Au fil des années, elle a également été distinguée à plusieurs reprises. Elle a reçu notamment la liberté de la ville de Birmingham, en Alabama, et a été classée parmi les femmes les plus influentes de la sphère publique sud-africaine. En 2004, un sondage Markinor la classait parmi les personnalités politiques préférées des Sud-Africains, juste derrière le président de l’époque, Thabo Mbeki.

Son rôle honorifique au sein de l’armée, comme colonel honoraire d’une unité de transmissions, témoigne aussi de la reconnaissance institutionnelle dont elle bénéficie, bien au-delà de son camp politique du moment.

Les opposants comme les soutiens reconnaissent une constante : Patricia de Lille s’est construite une image de responsable politique indépendante, parfois en rupture avec les formations qui l’ont portée, mais rarement absente des grands dossiers. En acceptant d’entrer dans un gouvernement dirigé par l’ANC tout en conservant son propre parti, elle occupe une position d’équilibriste, à mi-chemin entre l’opposition traditionnelle et la participation à la gestion du pouvoir.

Dans le domaine du tourisme, ce positionnement lui permet de dialoguer avec un large éventail d’acteurs : collectivités locales, opérateurs privés, syndicats, communautés hôtes. Les dossiers qu’elle pilote – de la relance post-Covid aux grands événements internationaux en passant par la connectivité aérienne et les partenariats avec des pays comme l’Inde ou l’Arabie saoudite – montrent un mélange de pragmatisme économique et de souci affiché de transformation sociale.
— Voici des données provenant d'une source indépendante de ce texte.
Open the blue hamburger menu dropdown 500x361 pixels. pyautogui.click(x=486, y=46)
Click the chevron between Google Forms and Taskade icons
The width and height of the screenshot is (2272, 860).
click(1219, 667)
Alors que l’Afrique du Sud cherche à diversifier son économie, à lutter contre un chômage massif et à renforcer son image à l’étranger, le portefeuille du Tourisme occupe une place stratégique. En confiant cette responsabilité à une personnalité au parcours aussi dense et contrasté, le pays a fait le choix d’une ministre rompue aux négociations difficiles et aux dossiers complexes. À la croisée des routes entre militantisme syndical, opposition parlementaire, gestion municipale et coopération internationale, Patricia de Lille incarne aujourd’hui l’une des voix les plus expérimentées de la vie politique sud-africaine, cette fois au service d’un secteur appelé à jouer un rôle clé dans l’avenir du pays.